Cationic lipid vector-mediated gene transfer to mature human airway epithelia is also suboptimal. Caplen et al. (1995) Nat. Med. 1: 39. While it appears that cationic molecules bind to the cell surface and in some cases are taken up by the cell, important barriers to transgene expression may be release of DNA from the endosome, entry into the nucleus, release of DNA from the cationic molecule, and transcription of the DNA. Zabner et al. (1995) J. Biol. Chem. 270: 18997.
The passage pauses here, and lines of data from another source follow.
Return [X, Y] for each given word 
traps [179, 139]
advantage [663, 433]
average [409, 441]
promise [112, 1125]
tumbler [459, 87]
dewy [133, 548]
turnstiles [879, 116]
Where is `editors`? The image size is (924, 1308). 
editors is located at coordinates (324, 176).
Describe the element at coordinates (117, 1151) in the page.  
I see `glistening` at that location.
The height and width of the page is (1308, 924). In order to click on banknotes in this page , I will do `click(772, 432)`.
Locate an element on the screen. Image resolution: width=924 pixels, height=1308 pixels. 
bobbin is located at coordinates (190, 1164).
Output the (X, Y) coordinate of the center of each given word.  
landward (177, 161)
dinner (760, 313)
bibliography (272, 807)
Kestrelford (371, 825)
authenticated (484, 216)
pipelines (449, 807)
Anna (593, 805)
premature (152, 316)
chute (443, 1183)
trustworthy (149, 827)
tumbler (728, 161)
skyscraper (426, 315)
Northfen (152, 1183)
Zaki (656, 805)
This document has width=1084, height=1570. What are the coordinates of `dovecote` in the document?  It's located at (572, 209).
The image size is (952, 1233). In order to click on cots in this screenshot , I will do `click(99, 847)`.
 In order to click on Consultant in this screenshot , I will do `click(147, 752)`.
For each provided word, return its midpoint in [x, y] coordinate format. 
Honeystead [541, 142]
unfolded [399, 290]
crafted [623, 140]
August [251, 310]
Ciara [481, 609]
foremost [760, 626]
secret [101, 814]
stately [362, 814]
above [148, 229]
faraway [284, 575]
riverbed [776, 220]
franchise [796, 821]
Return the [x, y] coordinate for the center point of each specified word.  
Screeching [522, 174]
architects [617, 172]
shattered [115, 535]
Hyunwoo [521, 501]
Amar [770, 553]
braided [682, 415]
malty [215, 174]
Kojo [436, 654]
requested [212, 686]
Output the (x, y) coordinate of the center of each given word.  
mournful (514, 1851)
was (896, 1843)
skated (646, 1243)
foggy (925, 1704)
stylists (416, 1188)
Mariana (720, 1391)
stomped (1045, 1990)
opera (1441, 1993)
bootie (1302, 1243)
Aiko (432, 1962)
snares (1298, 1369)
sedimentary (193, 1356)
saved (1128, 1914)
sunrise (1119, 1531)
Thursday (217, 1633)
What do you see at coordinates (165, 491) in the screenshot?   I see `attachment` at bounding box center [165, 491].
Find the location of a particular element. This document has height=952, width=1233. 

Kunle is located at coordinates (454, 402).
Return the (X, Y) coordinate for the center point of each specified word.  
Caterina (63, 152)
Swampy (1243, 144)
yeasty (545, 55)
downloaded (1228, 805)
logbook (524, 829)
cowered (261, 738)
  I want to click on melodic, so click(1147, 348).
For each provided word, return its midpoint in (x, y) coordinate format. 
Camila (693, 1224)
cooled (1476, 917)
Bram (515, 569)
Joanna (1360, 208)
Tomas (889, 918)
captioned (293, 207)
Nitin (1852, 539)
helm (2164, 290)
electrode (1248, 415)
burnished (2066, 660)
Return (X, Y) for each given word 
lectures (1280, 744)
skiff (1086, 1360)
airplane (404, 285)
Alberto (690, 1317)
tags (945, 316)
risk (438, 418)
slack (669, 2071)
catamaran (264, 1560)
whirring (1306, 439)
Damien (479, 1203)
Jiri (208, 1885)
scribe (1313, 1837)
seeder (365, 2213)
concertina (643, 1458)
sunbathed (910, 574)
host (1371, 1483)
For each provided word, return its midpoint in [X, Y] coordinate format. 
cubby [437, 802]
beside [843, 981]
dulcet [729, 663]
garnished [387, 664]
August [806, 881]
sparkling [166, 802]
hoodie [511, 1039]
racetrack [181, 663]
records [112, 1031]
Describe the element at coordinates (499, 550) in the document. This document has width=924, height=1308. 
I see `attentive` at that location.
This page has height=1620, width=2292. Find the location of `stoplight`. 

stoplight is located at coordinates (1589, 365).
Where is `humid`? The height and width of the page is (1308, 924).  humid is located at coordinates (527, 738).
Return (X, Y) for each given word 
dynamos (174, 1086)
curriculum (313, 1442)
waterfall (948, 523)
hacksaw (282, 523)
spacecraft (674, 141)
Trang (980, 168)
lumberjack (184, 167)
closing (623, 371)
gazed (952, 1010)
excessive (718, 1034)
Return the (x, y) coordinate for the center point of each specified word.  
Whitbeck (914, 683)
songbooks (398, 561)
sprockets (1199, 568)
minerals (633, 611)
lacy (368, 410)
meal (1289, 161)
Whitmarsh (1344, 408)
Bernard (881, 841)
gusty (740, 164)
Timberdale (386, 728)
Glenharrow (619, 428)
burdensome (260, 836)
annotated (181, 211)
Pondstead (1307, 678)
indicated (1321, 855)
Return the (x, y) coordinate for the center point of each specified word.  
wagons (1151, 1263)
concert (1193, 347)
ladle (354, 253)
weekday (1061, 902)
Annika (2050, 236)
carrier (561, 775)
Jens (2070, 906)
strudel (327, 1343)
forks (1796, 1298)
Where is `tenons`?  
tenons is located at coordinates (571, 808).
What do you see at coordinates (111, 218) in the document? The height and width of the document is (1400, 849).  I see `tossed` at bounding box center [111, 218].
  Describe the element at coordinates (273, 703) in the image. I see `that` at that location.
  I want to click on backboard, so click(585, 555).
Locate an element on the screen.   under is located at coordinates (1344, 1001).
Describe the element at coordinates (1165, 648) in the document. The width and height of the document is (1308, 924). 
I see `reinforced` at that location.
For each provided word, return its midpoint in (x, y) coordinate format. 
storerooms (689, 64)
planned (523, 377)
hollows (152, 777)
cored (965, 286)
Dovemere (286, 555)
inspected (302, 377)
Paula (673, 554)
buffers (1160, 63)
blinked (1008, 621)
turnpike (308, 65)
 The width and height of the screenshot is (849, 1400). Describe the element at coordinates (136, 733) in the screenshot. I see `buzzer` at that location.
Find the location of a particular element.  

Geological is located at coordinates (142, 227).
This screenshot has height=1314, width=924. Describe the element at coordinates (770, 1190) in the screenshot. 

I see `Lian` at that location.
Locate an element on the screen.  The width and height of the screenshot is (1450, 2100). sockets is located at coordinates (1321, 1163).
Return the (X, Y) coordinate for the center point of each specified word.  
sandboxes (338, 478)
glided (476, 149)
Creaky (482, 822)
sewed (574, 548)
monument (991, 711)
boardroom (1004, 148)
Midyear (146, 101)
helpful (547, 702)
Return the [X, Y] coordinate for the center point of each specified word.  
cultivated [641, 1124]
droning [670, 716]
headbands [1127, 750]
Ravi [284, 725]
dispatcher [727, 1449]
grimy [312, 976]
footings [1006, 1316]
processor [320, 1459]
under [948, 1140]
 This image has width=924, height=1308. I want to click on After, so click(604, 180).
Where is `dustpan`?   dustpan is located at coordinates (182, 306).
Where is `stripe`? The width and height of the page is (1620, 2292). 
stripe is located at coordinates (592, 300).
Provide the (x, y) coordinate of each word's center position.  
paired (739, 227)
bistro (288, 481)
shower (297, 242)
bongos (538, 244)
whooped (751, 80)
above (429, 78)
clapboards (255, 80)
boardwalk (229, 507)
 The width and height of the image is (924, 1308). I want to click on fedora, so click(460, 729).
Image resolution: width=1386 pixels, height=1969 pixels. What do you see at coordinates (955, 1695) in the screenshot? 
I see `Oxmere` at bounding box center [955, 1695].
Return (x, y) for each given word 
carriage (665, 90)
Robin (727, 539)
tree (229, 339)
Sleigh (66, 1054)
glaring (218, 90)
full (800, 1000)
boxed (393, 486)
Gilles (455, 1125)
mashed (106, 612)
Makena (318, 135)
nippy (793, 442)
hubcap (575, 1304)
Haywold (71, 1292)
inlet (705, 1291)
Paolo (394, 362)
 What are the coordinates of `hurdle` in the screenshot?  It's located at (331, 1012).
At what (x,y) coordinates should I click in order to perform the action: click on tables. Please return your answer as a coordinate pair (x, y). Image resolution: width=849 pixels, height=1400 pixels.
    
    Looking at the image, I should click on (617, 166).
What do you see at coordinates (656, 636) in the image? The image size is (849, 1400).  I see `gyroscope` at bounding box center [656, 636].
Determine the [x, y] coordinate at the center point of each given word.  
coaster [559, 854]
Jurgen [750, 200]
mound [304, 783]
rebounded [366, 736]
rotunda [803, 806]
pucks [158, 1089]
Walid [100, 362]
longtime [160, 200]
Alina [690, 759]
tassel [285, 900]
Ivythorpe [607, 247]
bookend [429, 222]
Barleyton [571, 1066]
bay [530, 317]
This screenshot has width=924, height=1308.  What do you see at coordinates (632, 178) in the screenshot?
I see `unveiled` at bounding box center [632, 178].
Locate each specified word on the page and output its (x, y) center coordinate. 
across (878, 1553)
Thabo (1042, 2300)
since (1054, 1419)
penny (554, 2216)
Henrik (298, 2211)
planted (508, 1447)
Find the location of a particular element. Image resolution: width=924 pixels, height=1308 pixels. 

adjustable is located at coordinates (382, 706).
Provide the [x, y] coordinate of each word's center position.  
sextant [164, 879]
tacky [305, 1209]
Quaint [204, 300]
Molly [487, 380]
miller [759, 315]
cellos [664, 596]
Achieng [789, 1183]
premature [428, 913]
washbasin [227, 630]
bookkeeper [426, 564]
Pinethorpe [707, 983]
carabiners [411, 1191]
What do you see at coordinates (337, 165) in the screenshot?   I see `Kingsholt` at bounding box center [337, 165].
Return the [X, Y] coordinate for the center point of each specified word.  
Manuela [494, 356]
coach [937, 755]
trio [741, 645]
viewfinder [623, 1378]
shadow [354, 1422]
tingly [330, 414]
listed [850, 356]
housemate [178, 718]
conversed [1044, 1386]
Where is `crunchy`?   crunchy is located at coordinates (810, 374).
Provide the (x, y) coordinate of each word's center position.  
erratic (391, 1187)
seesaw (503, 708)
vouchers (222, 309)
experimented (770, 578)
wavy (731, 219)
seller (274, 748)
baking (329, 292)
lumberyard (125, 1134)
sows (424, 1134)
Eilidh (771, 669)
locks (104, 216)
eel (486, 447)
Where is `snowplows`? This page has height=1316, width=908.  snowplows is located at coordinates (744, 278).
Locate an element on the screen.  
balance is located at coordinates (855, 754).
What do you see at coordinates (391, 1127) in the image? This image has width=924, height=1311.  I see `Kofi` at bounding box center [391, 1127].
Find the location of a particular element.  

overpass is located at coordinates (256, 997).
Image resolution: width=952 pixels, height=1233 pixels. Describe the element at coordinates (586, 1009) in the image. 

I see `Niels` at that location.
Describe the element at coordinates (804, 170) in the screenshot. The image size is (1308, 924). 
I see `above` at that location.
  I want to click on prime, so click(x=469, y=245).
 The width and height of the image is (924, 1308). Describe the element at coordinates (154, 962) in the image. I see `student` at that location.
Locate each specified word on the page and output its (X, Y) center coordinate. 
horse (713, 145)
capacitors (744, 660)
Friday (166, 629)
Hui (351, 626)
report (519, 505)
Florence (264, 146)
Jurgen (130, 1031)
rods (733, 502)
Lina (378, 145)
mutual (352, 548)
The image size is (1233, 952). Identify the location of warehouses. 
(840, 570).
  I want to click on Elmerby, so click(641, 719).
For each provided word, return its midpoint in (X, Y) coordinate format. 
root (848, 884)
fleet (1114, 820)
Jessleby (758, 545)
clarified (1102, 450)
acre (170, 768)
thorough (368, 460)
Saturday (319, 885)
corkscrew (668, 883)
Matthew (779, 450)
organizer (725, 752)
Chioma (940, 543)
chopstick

Gene transfer systems that combine viral and nonviral components have been reported. Cristiano et al. (1993) Proc. Natl. Acad. Sci. USA 90: 11548; Wu et al. (1994) J. Biol. Chem. 269: 11542; Wagner et al. (1992) Proc. Natl. Acad. Sci. USA 89: 6099; Yoshimura et al. (1993) J. Biol. Chem. 268: 2300; Curiel et al. (1991) Proc. Natl. Acad. Sci USA 88: 8850; Kupfer et al. (1994) Hum. Gene Ther. 5: 1437; and Gottschalk et al. (1994) Gene Ther. 1: 185. In most cases, adenovirus has been incorporated into the gene delivery systems to take advantage of its endosomolytic properties. The reported combinations of viral and nonviral components generally involve either covalent attachment of the adenovirus to a gene delivery complex or co-internalization of unbound adenovirus with cationic lipid: DNA complexes. Further, the transferred gene is contained in plasmid DNA that is exogenous to the adenovirus. In these formulations, large amounts of adenovirus are required, and the increases in gene transfer are often modest.
Accordingly, there is a need in the art for improved vector systems for the efficient delivery of transgenes to target cells. The present invention overcomes the limitations associated with adenoviral vectors and cationic lipid vectors while retaining the desirable features of each vector system.